»»

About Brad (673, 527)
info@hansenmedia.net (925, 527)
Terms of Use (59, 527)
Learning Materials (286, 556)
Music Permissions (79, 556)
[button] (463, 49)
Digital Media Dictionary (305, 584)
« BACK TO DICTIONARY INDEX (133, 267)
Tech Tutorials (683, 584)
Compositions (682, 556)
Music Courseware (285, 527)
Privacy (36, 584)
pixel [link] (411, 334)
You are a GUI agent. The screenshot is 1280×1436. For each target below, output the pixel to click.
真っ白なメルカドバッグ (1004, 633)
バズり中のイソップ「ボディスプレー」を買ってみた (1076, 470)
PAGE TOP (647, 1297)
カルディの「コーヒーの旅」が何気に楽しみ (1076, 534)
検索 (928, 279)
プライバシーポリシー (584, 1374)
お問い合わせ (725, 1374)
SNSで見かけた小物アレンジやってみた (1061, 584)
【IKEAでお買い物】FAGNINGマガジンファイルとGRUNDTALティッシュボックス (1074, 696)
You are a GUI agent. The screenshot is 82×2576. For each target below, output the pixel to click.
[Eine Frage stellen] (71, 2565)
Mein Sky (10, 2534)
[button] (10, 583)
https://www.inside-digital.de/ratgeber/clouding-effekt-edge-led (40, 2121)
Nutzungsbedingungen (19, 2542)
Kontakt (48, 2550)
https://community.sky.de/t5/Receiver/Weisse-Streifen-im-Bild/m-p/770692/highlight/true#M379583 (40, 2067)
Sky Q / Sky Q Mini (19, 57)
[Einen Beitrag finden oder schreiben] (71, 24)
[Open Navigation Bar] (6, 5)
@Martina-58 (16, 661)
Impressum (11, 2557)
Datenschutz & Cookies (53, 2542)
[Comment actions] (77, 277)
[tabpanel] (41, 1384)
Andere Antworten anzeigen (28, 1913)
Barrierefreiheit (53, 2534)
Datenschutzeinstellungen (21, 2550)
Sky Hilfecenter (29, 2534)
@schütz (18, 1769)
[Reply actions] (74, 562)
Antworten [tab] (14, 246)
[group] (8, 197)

««

WHAT YOU WILL DO.
Each line from the beginning of the listing up to the line where "Kontakt (48, 2550)" appears needs to be given again exactly; please add nothing else.

ANSWER.
About Brad (673, 527)
info@hansenmedia.net (925, 527)
Terms of Use (59, 527)
Learning Materials (286, 556)
Music Permissions (79, 556)
[button] (463, 49)
Digital Media Dictionary (305, 584)
« BACK TO DICTIONARY INDEX (133, 267)
Tech Tutorials (683, 584)
Compositions (682, 556)
Music Courseware (285, 527)
Privacy (36, 584)
pixel [link] (411, 334)
You are a GUI agent. The screenshot is 1280×1436. For each target below, output the pixel to click.
真っ白なメルカドバッグ (1004, 633)
バズり中のイソップ「ボディスプレー」を買ってみた (1076, 470)
PAGE TOP (647, 1297)
カルディの「コーヒーの旅」が何気に楽しみ (1076, 534)
検索 (928, 279)
プライバシーポリシー (584, 1374)
お問い合わせ (725, 1374)
SNSで見かけた小物アレンジやってみた (1061, 584)
【IKEAでお買い物】FAGNINGマガジンファイルとGRUNDTALティッシュボックス (1074, 696)
You are a GUI agent. The screenshot is 82×2576. For each target below, output the pixel to click.
[Eine Frage stellen] (71, 2565)
Mein Sky (10, 2534)
[button] (10, 583)
https://www.inside-digital.de/ratgeber/clouding-effekt-edge-led (40, 2121)
Nutzungsbedingungen (19, 2542)
Kontakt (48, 2550)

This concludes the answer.